Study overview
Socioeconomic context can affect access to MSK care, symptom burden, and recovery. This study evaluated whether Sword’s remote multimodal digital care program supported outcomes across different levels of social deprivation in the United States.
Participants were stratified using social deprivation indices. Researchers analyzed pain, medication intake, mental health, productivity, engagement, and outcomes to understand whether members across socioeconomic contexts experienced meaningful improvement.
Key findings
Outcomes improved across social deprivation groups
The study found significant improvements across social deprivation categories, including pain, analgesic consumption, mental health, and productivity outcomes.
Members with higher deprivation also benefited
The study reported that productivity and non-work-related functional recovery were greater within the most deprived group, suggesting meaningful benefit among members with higher baseline social burden.
Engagement was high but varied slightly
Engagement remained high across categories, though the study noted some variation. This is important because equity requires not only access to care, but participation and completion.

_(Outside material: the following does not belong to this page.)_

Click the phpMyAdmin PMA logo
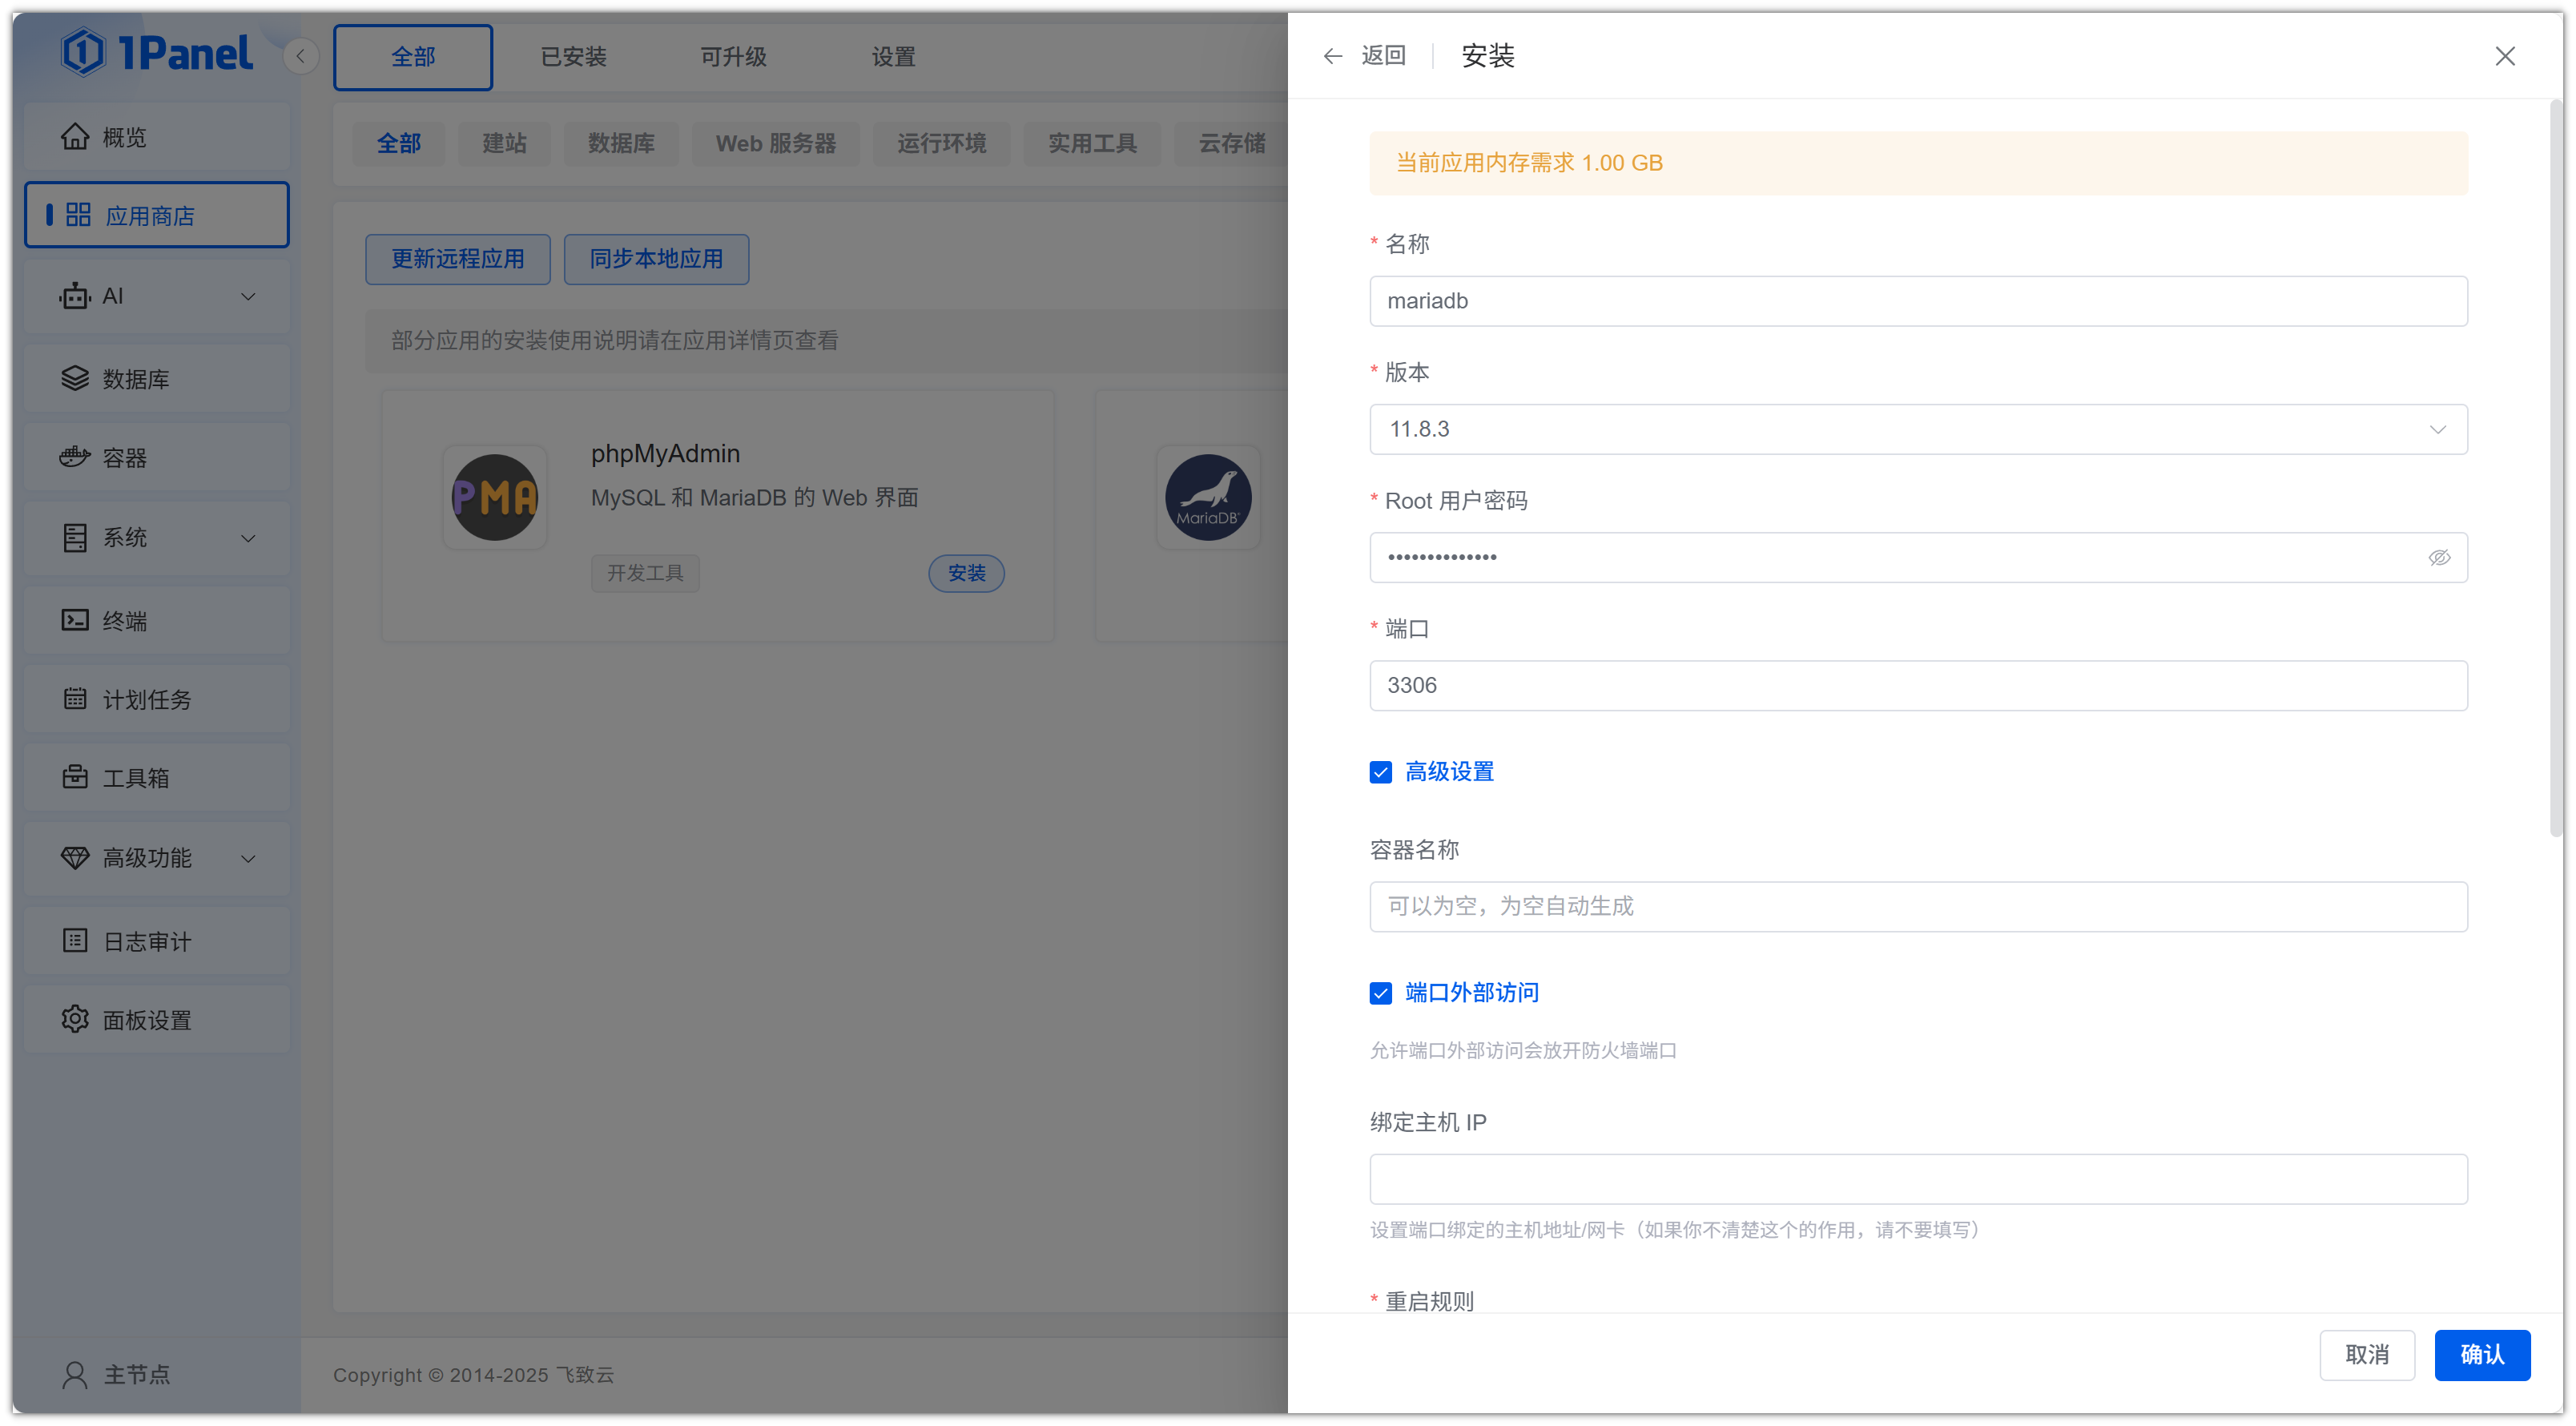point(494,497)
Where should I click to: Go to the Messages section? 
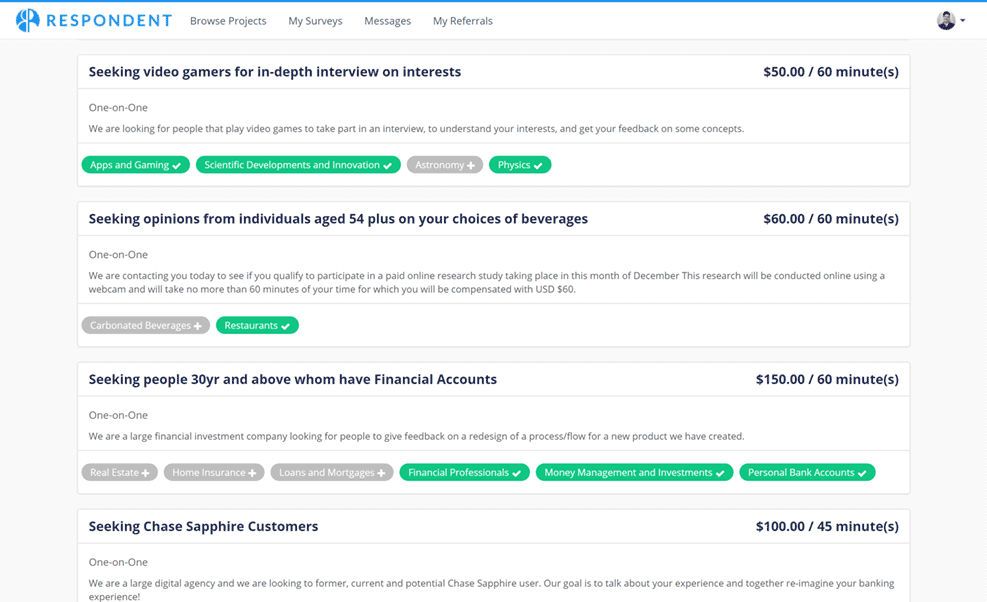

Digital care may help reduce care-access barriers
By delivering care remotely, the program can reduce geographic and logistical barriers that may disproportionately affect socially deprived populations.
Why this study matters
This study is one of the most important health equity studies in Sword’s clinical library. It looks beyond average outcomes and asks whether a digital care model can support people across socioeconomic contexts.
The findings should be framed as evidence that multimodal digital care can contribute to equitable MSK rehabilitation across social deprivation categories. They should not be overstated as solving healthcare inequity broadly. The strength of the page is clinical rigor plus a clear access story.